__Texte fourni__.
/---
L’art, la création artistique et le beau.

En annexe, vous trouverez quelques remarques pour compléter le cours et l'illustrer.

Introduction

Il est difficile de définir l’œuvre d’art. En effet, la diversité des œuvres, de leurs fonctions éventuelles dans la société (religieuse, propagande, politique, etc), des intentions de leurs auteurs, de leurs matériaux, de leur style fait qu’on ne dispose pas de critères objectifs universels évidents pour juger qu’une œuvre est artistique. Même les effets produits par ces œuvres sont très divers. Ces effets à partir desquels on tend à juger une œuvre d’art ne sont d’ailleurs pas exclusifs de l’art : ce peut être l’émotion suscitée par une œuvre qualifiée de romantique, ce peut être la réflexion à laquelle invite l’art conceptuel.

Par ailleurs, l’autonomie de l’art par rapport à d’autres formes de production comme l’artisanat est récente mais aussi mise ne question dans le design et son rôle dans l'économie et dans l'incitation à la consommation.

Pourtant l’art ne semble pas pouvoir se réduire à une simple technique que pourtant il suppose, ni même à une simple habileté que l’artiste partage avec l’artisan.

Enfin les goûts en matière d’art sont très divers et la sensibilité esthétique nécessite parfois une éducation soit à des courants artistiques, soit à se débarrasser de préjugés en matière esthétique, soit à une certaine culture pour pouvoir comprendre le sens de certaines œuvres ou du moins en apprécier toute la richesse.

Alors, qu’est-ce qui distingue la production simplement technique de la production artistique ? Qu’est-ce qui distingue une œuvre d’art d’un chef d’œuvre ? Quel est l'intérêt d'une telle distinction et en quoi remt-elle en cause la notion même d'art ? Sur quoi se fonde le jugement esthétique ou jugement de goût ?

I.                                     Art et technique.

1. Au-delà de l’utilité.

Dans la production artisanale, le produit a toujours une fonction utilitaire que toutes les œuvres d’art ne possèdent pas, du moins depuis quelques siècles. Pourtant beaucoup d’œuvres d’art ont été créées dans un but utilitaire. Par exemple, les totems africains, les peintures de l’Egypte antique, les chants destinés à transmettre des messages religieux ou à supporter une prière avaient une fonction religieuse ou sociale et ont été créés dans ce but. Certes à travers ces œuvres leurs auteurs s’efforçaient de dépasser cette fonction simplement utilitaire, profitaient des commandes qu’on leur faisait pour manifester leurs qualités à travers ces œuvres. Alors quels critères permettent de distinguer une œuvre artisanale et une œuvre d’art ?

2. La nécessité technique de règles de production et la nécessité artistique de dépasser ces règles : savoir-faire, habileté et originalité.
\---
__Exercices__.
a: Répondez à ces questions sur le cours sur l'art.
(i) Selon l'introduction, quel effet une œuvre qualifiée de romantique peut-elle susciter ?
(ii) Dans quel domaine l'autonomie de l'art par rapport à l'artisanat est-elle mise en question ?
(iii) Quelles œuvres créées dans un but utilitaire sont données en exemple dans la partie « Au-delà de l'utilité » ?
b: Rédigez la suite du cours sur l'art à partir de l'endroit où il s'arrête.
Les lignes n'ont aucun rapport avec le cours sur l'art.

__Données fournies__.
/---
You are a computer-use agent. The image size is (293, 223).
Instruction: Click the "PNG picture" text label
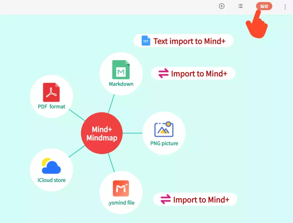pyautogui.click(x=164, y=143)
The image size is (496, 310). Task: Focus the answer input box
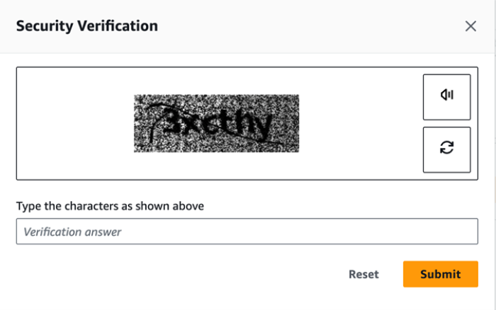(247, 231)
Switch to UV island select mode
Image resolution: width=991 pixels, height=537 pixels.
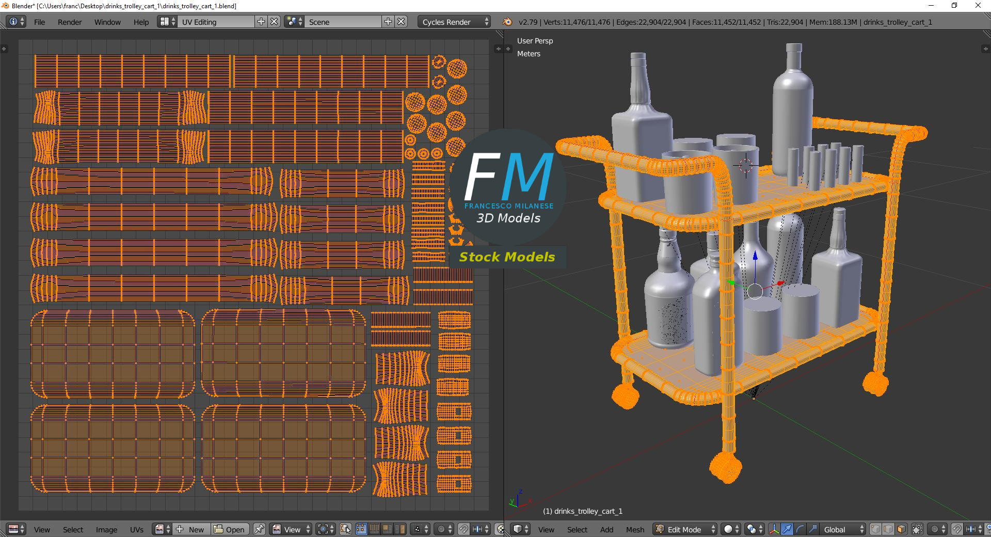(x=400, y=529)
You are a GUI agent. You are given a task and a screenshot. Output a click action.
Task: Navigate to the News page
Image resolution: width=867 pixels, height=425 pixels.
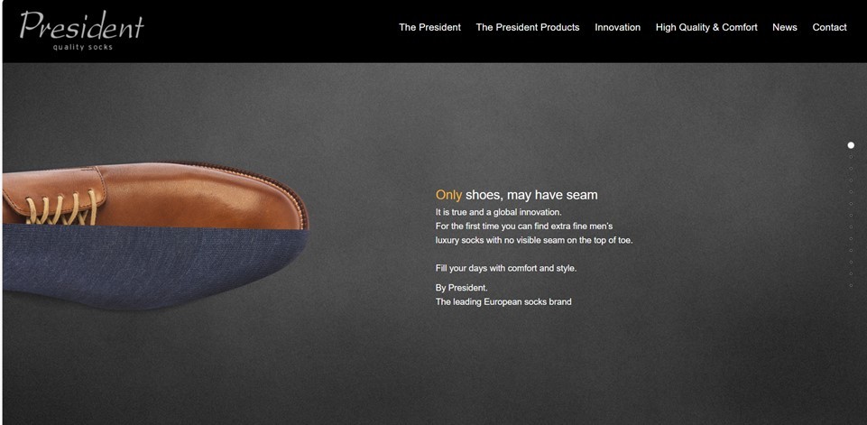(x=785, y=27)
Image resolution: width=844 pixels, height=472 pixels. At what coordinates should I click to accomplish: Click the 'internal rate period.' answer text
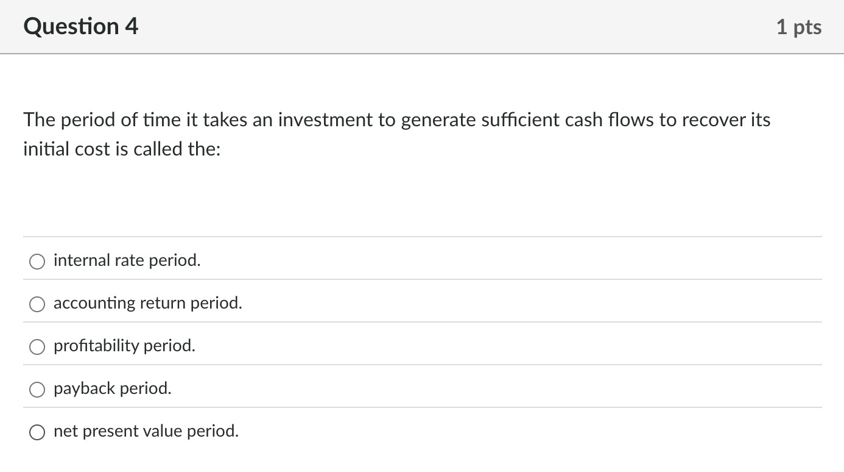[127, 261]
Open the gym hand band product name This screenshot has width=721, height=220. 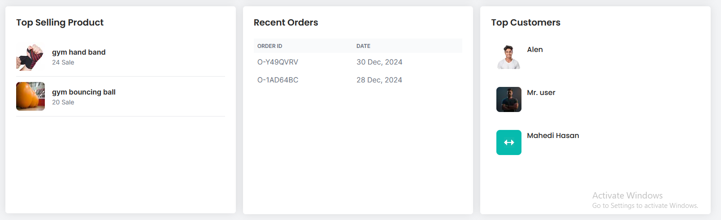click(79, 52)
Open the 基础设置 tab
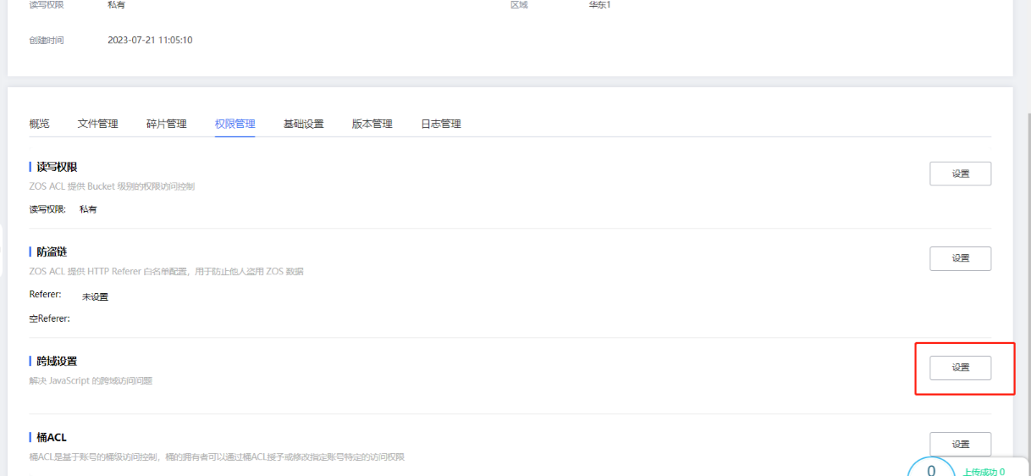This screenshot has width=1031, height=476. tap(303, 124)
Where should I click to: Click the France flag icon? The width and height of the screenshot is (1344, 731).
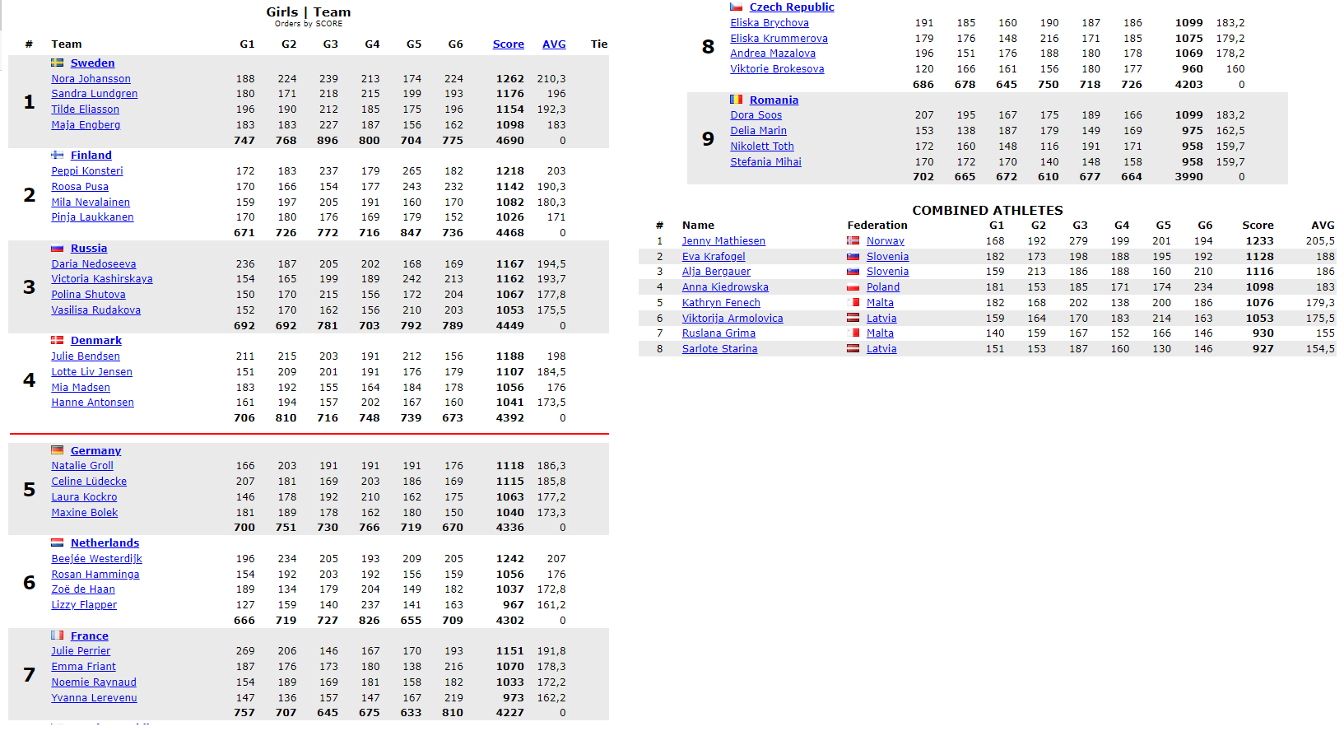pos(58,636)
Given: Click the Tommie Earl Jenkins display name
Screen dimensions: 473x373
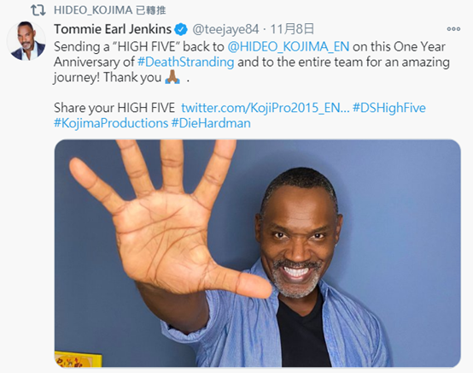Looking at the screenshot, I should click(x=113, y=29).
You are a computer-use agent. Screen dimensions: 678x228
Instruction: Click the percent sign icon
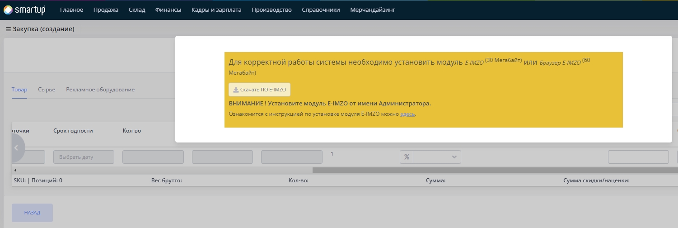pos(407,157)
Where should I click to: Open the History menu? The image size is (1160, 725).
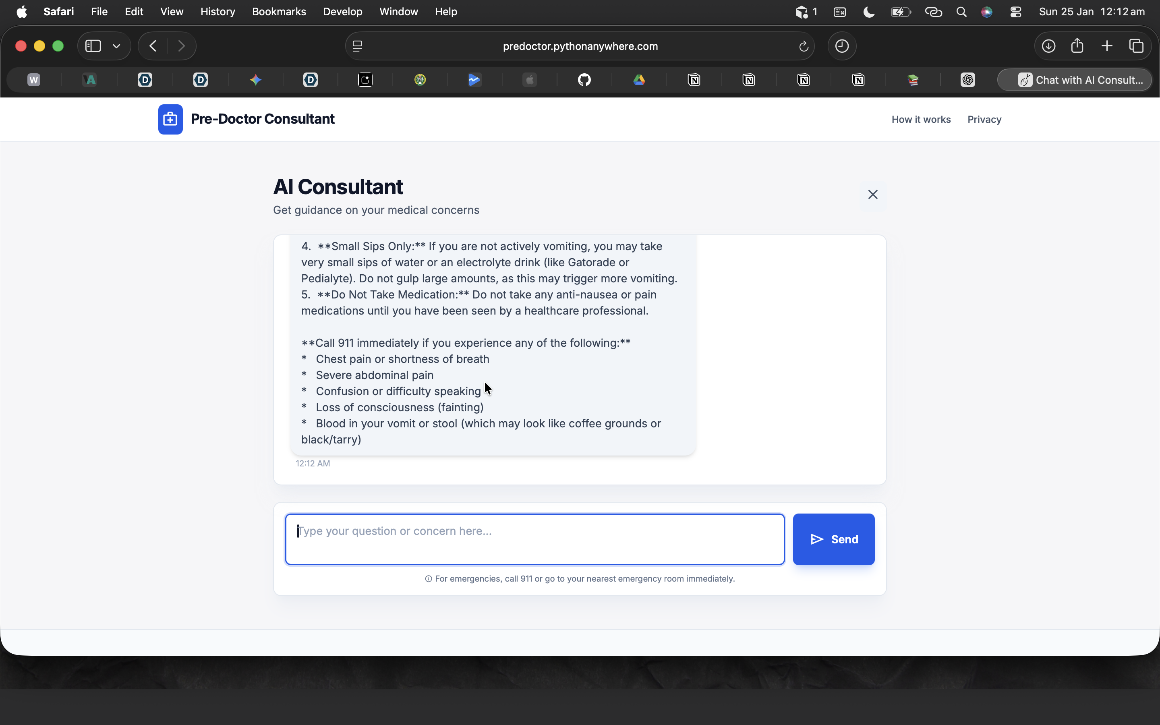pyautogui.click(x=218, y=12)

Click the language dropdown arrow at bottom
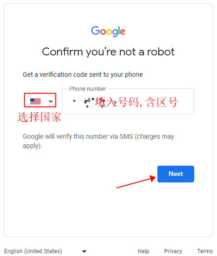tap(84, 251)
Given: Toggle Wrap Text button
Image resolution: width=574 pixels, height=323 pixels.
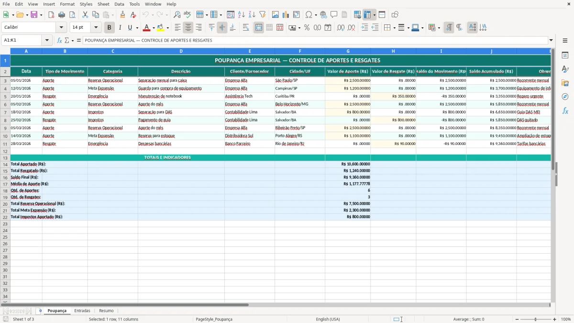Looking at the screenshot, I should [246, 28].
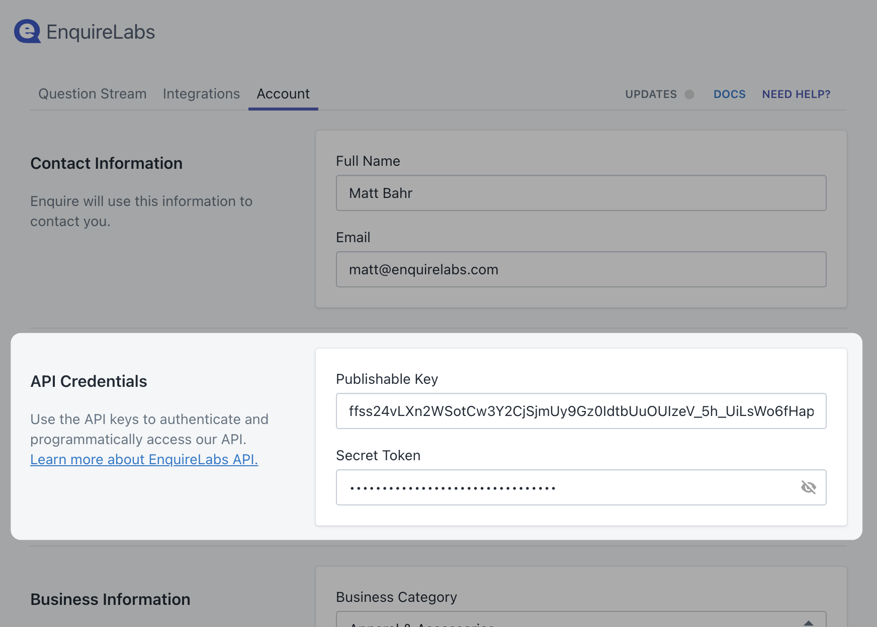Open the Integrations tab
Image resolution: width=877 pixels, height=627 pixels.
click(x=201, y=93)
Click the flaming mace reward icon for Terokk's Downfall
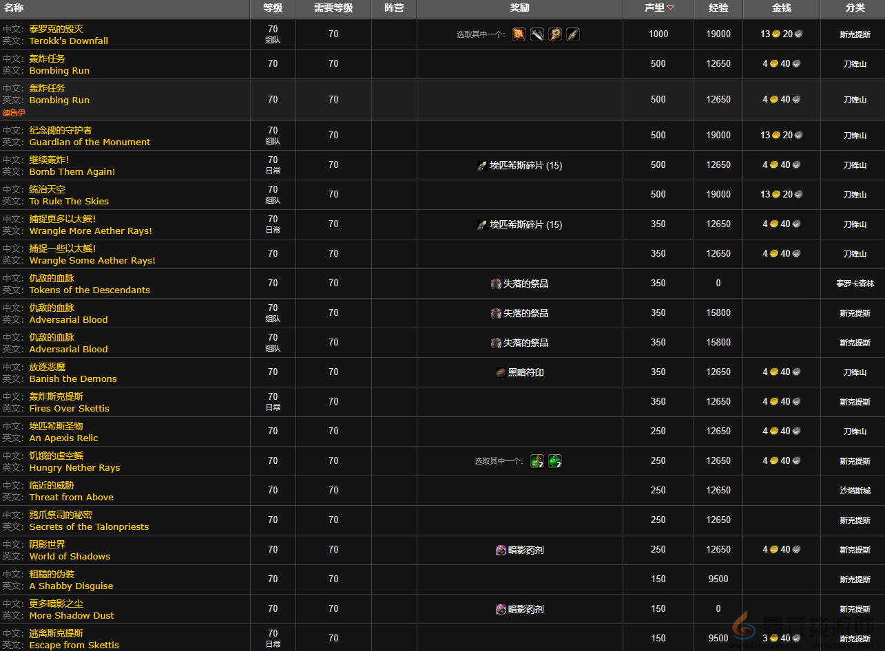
\---
__Réponses aux exercices__.
a:
(i) L'émotion.
(ii) Dans le design, avec son rôle dans l'économie et dans l'incitation à la consommation.
(iii) Les totems africains, les peintures de l'Égypte antique et les chants destinés à transmettre des messages religieux ou à supporter une prière.

b:
On peut remarquer que la production d’un objet utilitaire dans l’artisanat répond à un besoin précis de sorte que l’objet doit obéir à une sorte de cahier des charges qui commandent dans sa réalisation l’accomplissement de règles précises dont la définition préexiste à leur réalisation. Comme le fait remarquer Alain, l’objet artisanal, répondant à des besoins précisément identifiables, le projet de la production artisanale préexiste avec précision à sa réalisation et dicte à l’artisan les règles de la production. Au contraire, si l’artiste a un projet (il travaille parfois et, jadis, souvent à la commande), ce projet qui impose un certain nombre de prescriptions à l’artiste ne permet pas néanmoins de présumer du résultat final de sorte que le projet se définit à mesure que l’artiste réalise son œuvre et même n’apparaît complètement qu’une fois l’œuvre achevée.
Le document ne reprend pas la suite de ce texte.